Настало время отплывать кораблю. С утра у всех работа валилась из рук: с уходом нашего плавучего дома — иначе флейт не назовешь! — обрывалась наша последняя связь с родиной, с Англией. Словно впервые все сто человек почувствовали, какая даль отделяет нас от человеческого общества, от христианских обычаев. Стройный корпус «Красивой Мэри» как-то слился с двумя утесами, меж которыми стоял на якорях, стал частью сурового побережья, и страшно было вообразить себе на его месте пустоту. По берегу ходили подвыпившие матросы, для нас уже Джо и Дики, и даже морж-капитан, человек в общем-то скверный, казался отцом родным. Единственными существами, радующимися отплытию флейта, были горничные. Разряженные точно на свадьбу, все шестеро сидели на берегу на своих сундучках и ждали лишь разрешения подняться на борт. Бостон! — только и было у них на устах. А что Бостон? Такая же захудалая деревенька, как и наш Стонхилл. Генри сказал мне:
— Тебе не лень подняться на скалу? Там тебя кто-то ждет.
На вершине, в накидке поверх дорожного платья, с сумочкой на руке, сидела мисс Алиса.

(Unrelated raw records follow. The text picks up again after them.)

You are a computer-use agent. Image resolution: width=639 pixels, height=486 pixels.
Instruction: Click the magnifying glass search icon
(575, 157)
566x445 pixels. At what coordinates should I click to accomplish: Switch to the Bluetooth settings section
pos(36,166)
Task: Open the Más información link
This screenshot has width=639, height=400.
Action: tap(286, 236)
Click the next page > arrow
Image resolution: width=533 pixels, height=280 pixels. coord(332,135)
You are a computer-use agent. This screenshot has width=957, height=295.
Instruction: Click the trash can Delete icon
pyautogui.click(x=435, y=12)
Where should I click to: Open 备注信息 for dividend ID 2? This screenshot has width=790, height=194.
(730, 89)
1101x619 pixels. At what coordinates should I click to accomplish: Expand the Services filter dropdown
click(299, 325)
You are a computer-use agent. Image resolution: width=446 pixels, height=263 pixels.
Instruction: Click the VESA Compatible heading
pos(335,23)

Она сразу загадала мне загадку.
— Бэк, — говорит она мне и словно слегка задыхается, — что важнее человеку: то, что он любит, или то, для чего он своей природой и воспитанием предназначен?
Я как-то почувствовал, что вопрос этот для нее не из пустяковых. Девушка тревожно смотрела мне в лицо. Всегда она с какой-то закавыкой, чтоб вышутить человека, — нет, сейчас спрашивает по-серьезному. Отвечаю ей:
— Что вам на это сказать? Я, мисс Алиса, всего-навсего пастух, только что латынь знаю и про Горация [135] наслышан от учителя Пенруддока. Насколько я понял, душа ваша пополам делится: одно вы любите, к другому назначены?
— Да, да. Отвечайте скорей!
— Это уж как умею. Хочешь получить яйцо, терпи кудахтанье.
— Господи, что за несносный мальчик! — воскликнула она с тоской и даже руки заломила. — Ну зачем мне ваши пословицы?
— А в них вся мудрость англичан, мисс Алиса. Я бы на вашем месте так поступил: где вы себя чувствуете уютно, как клоп в ковре, там и оставайтесь и плюйте на предназначенье. Всякая кадушка стой на своем дне!
Вдруг она как захохочет! Голову откинула назад, смеется-заливается; потом схватила меня за обе руки и говорит сердечно:
— Спасибо вам, милый Бэк! Набором ваших великолепных пословиц вы разом освободили меня от сомнений!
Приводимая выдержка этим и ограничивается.